Although the interaction of these state laws with the federal data breach notification regulations under the HITECH Act is unsettled, state laws must continue to be monitored and analyzed closely, especially if the number of states protecting health information continues to grow and their notification obligations are consistent with, but extend beyond, the federal requirements.

Latest Revision of Massachusetts Data Security Regulations Attempts to Increase Flexibility

On August 17, 2009, the Massachusetts Office of Consumer Affairs and Business Regulation (“OCABR”) issued a second set of revisions to the Standards for the Protection of Personal Information of Residents of the Commonwealth (“Massachusetts Standards”), 201 CMR 17.00. In support of the revisions, the OCABR also issued Frequently Asked Questions (“FAQs”) to clarify the regulators’ views on issues that may not have been entirely clear in the text of the rules. The revisions are intended to increase the flexibility of the regulations in a manner that will reduce burdens on entities subject to the Massachusetts Standards, particularly small and mid-sized businesses. 
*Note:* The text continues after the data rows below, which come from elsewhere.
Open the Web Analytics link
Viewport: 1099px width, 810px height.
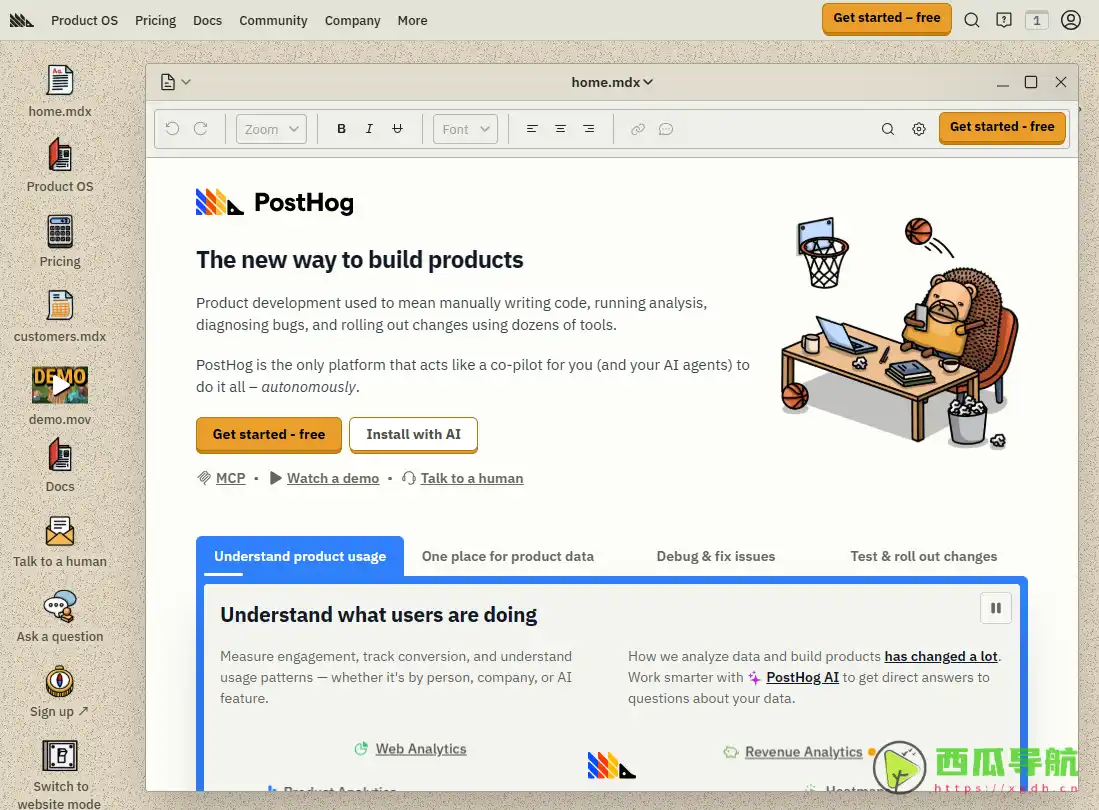(x=420, y=749)
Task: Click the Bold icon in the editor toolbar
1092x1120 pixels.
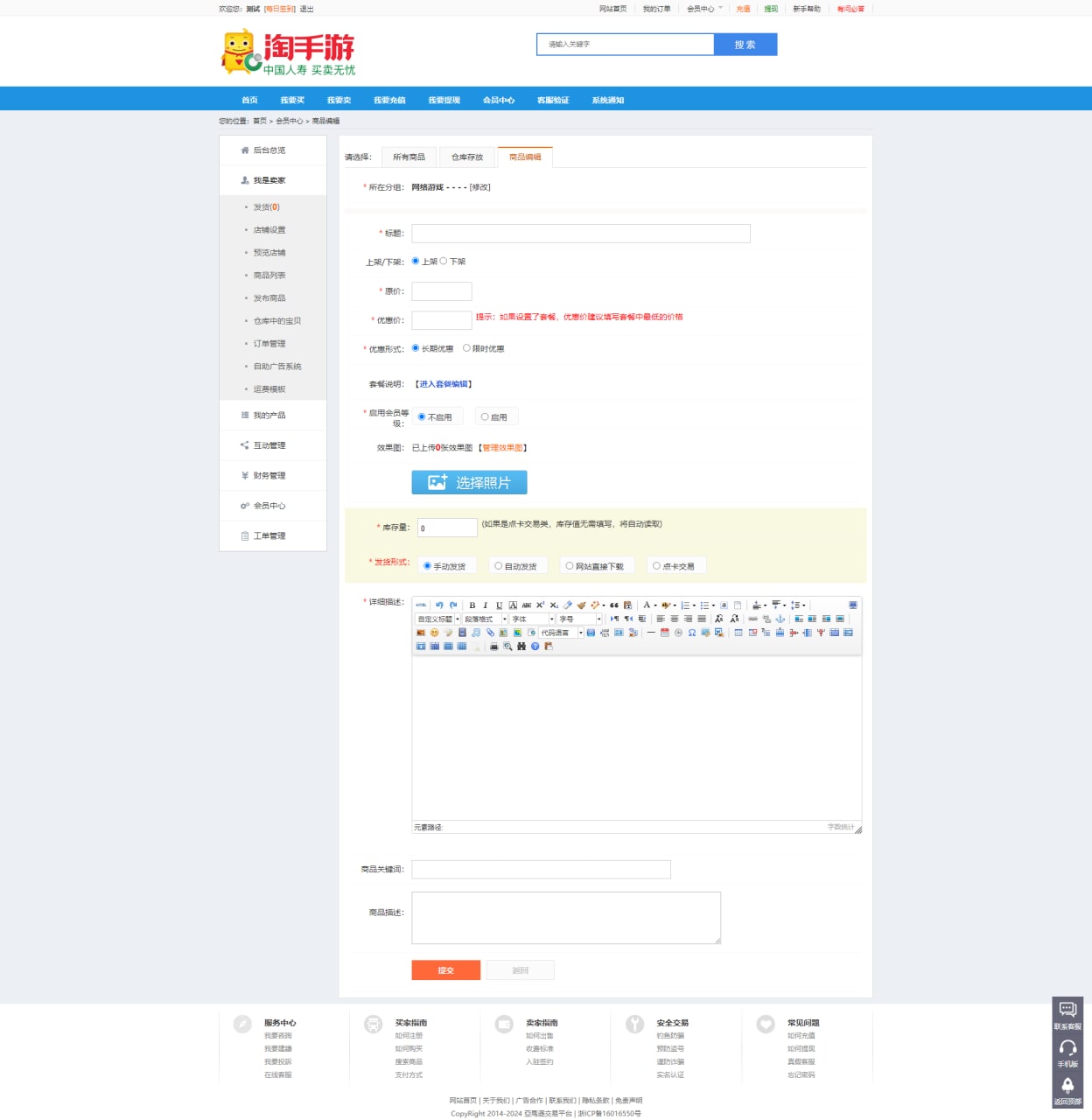Action: coord(472,606)
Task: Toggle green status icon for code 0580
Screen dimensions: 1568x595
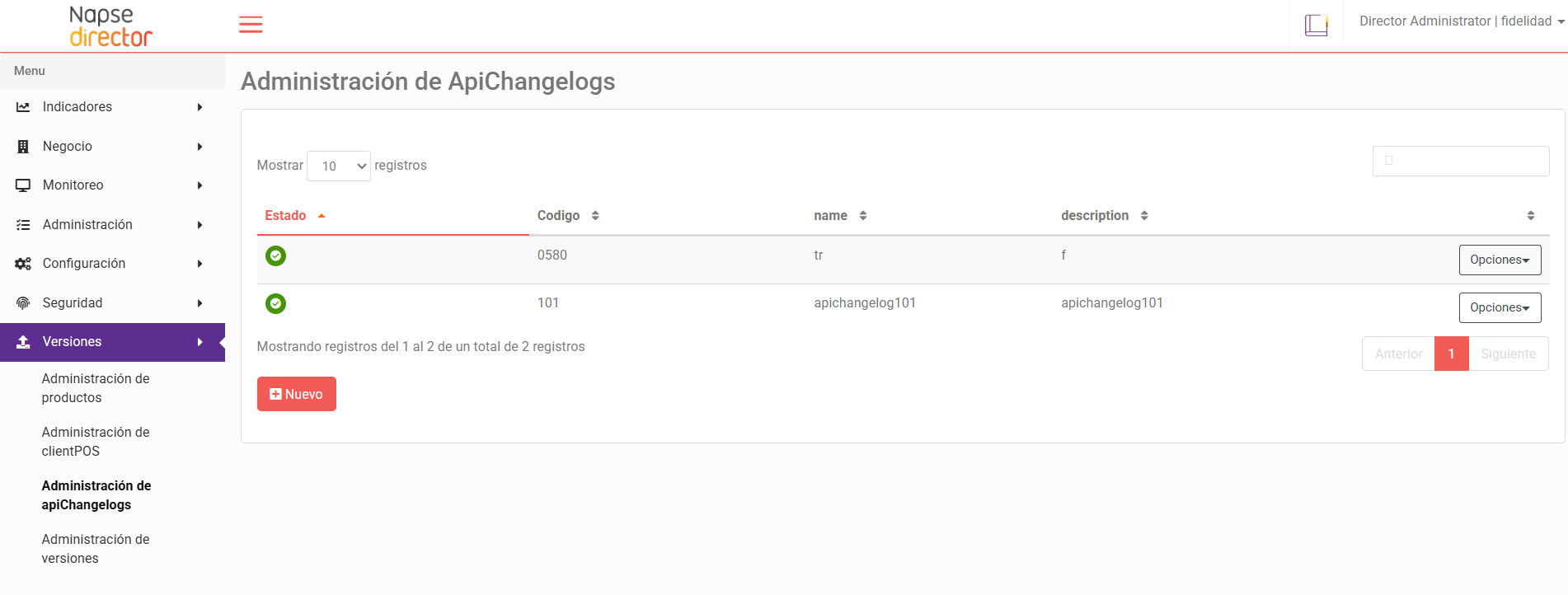Action: [275, 256]
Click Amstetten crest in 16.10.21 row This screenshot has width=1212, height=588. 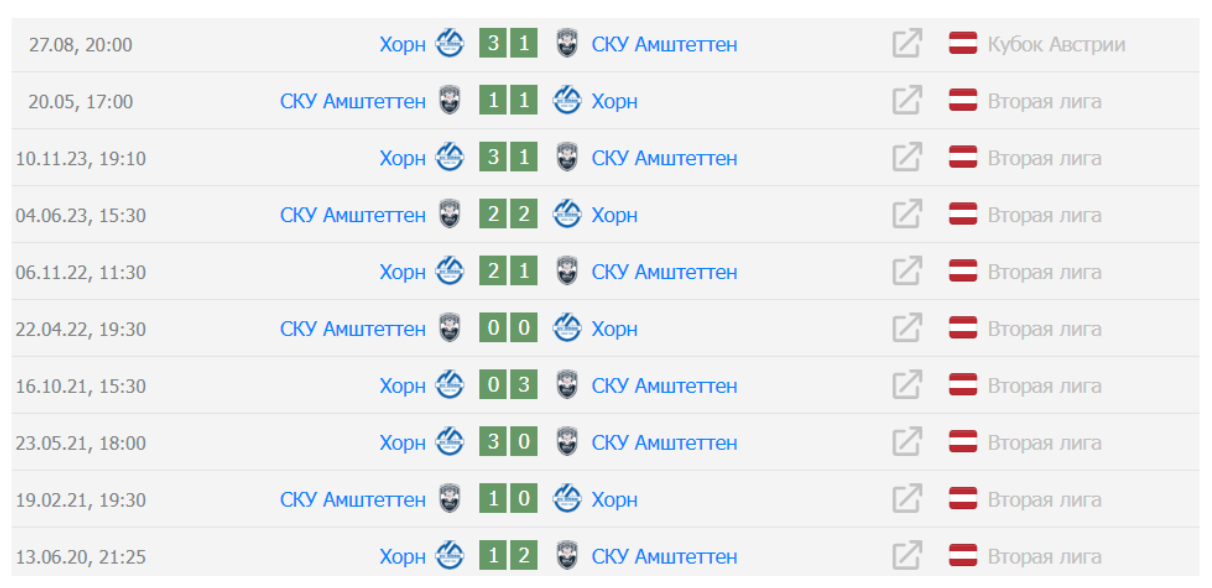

Notable among the revisions are the attempts by the OCABR to: (1) introduce a more risk-based approach to the comprehensive information security programs required by the Massachusetts Standards; (2) implement a “technical feasibility” test for required technological controls; and (3) adopt a technology neutral approach to data encryption. While these initiatives should assuage some of the concerns previously expressed by the private sector, the ultimate practical impact remains in doubt.